The wealthy elites take advantage of their status to establish alliances and power networks. They infiltrate and take control over commercial and administrative mechanisms and hijack production and distribution processes. Through another process that is also gaining ground over here, they encourage and steer consumption in accordance with their interest through publicity campaigns, ignorant of the ideals of healthy living, ecological balance and empathy.

This situation cannot be remedied with recipes such as the desperate are calling for, by imposing price ceilings and similar restrictions. These have been tried a fair number of times already and have resulted in shortages and the growth of the black market. The solutions are to be sought in authentically revolutionary measures, such as the democratic empowerment of workers and communities throughout the production and distribution processes. But that would not be convenient for politicians or unscrupulous businesspeople, so it can only be accomplished by working peoples themselves.

To sum up, this is the brew many people long for over here. After so many years of studying and trying different philosophies, it seems scandalous that so few of us should actually understand what’s behind this new recipe.

One thought on “Cuba: The Insipid Brew of the Market

  • Avoid falling for the false choice. The state, has the power to regulate the terms of commerce and to redistribute via tax policy and other means the spoils of the market to those less fortunate so as to ensure the greater fairness.

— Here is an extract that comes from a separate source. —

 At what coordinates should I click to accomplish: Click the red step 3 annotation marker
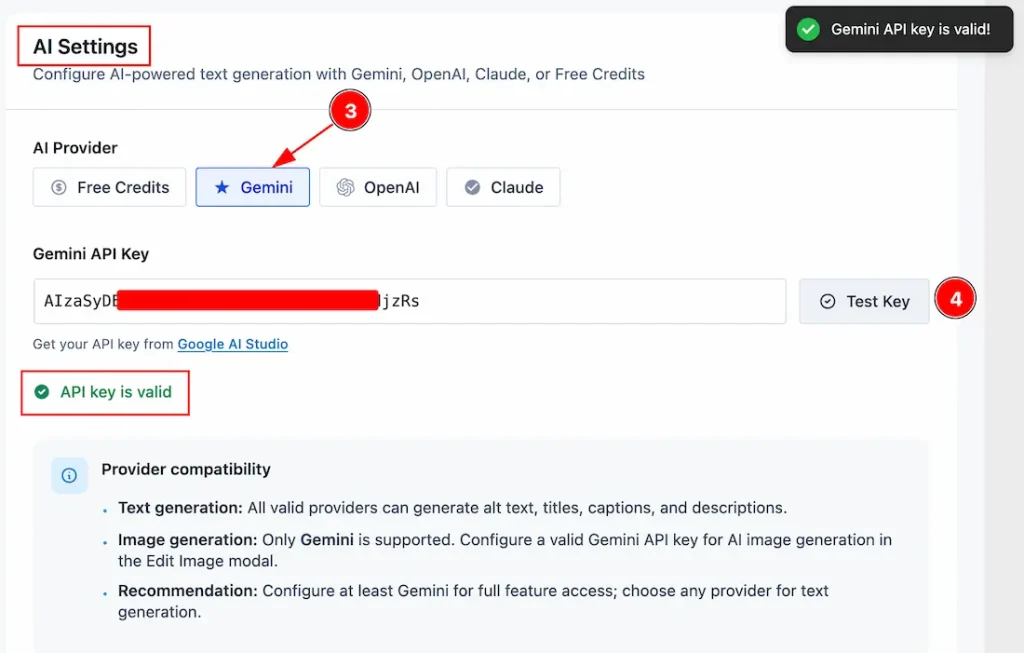pyautogui.click(x=350, y=110)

    We are better off with more production and a problem of how to share the increased goods. A society can not consume more than it produces over the long run. All sorts of rent seekers jump in to profit from the movement of goods from production to consumers. The state sets the rules. Look to the state to set in place check and balances that prevent unhealthy rent collecting by middle men. Price controls tend not to work. What does work are opening up space for interprunial challenges to status qou distributors. Unleash the individual, control the size, including Government agencies, of those that profit from constraining production and distribution of goods and services.